L’autore di fumetti Zerocalcare, Michele Rech, ha firmato l’appello a sostegno dei cinque foreign fighters torinesi, per i quali la Procura del capoluogo piemontese ha chiesto la sorveglianza speciale.

Zerocalcare insieme ai cinque, che in Siria hanno combattuto contro le forze dello Stato Islamico (Isis), nelle milizie curde. Si tratta di Davide Grasso, Maria Edgarda Marcucci, Fabrizio Maniero, Jacopo Bindi e Paolo Andolina.

Spiega Zerocalcare: «Questo processo non ha nulla a che vedere con la giustizia. Si tratta di un provvedimento vigliacco perché quando l’opinione pubblica sente parlare di sorveglianza speciale pensa che si tratti di qualche forma di attenzione o monitoraggio per chi è andato a combattere con lo Ypg. In realtà è una misura fortemente restrittiva della libertà delle persone».

«Il decreto previsto per il 25 marzo è vigliacco – continua Zerocalcare – La sorveglianza speciale per chi ha combattuto in Siria contro l’Isis limiterebbe la libertà personale di queste persone. Il divieto di dimora significa, invece, mandarli via dalle città in cui hanno affetti, vita sociale. Questo procedimento non ha nulla a che vedere con la giustizia».

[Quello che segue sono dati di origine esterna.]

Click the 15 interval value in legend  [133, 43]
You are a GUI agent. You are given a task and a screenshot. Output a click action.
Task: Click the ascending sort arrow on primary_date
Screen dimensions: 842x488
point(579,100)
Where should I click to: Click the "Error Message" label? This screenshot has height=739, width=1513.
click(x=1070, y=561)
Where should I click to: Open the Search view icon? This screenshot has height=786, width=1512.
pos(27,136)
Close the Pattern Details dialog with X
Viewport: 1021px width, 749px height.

Per la Procura di Torino i cinque foreign fighters hanno «preso parte ad un conflitto in territorio estero a sostegno di un’organizzazione che persegue le finalità terroristiche». Da qui la richiesta dei magistrati per la sorveglianza speciale. «Sono qui perché ho firmato l’appello di solidarietà a sostegno di questi ragazzi – ha aggiunto Zerocalcare – Penso che la guerra in Siria riguardi tutti, tiene banco da anni nelle campagne elettorali. In questo conflitto il ruolo del nostro Paese è ipocrita, mi fa vergognare. L’Italia non e’ stata capace di aiutare le forze che si stanno impegnando per sconfiggere l’Isis sul campo. Al contrario, ha continuato a dare soldi e vendere armi alla Turchia, che le utilizza per foraggiare truppe jiahadiste. In questo scenario le uniche persone che salvano la faccia del nostro Paese sono quelle che sono andate a combattere per la libertà e la democrazia», conclude Zerocalcare.

L’appello è stato firmato anche dal regista Davide Ferrario: «È assurdo considerare un’azione a sostegno degli altri come un problema. Sembra il Viaggio di Gulliver: in Italia è un reato salvare migranti e un problema combattere per gli altri».

«Sono andati su un fronte in cui si combatte una guerra vera – evidenzia Ferrario – Se è vero che hanno imparato a usare armi ed esplosivi, non è plausibile che le usino qui. Ero presente quando nelle manifestazioni di piazza c’erano le pistole, da una parte e dall’altra; il mondo che c’è oggi non ha niente a che vedere. L’idea di metterli sotto sorveglianza perché potrebbero usare le armi risponde a un’idea poliziesca dello Stato. Non credo che si aspettino medaglie o un ringraziamento, ma che siano lasciati in pace».

Lunedì prossimo a Torino è prevista una nuova udienza del procedimento nei confronti dei cinque.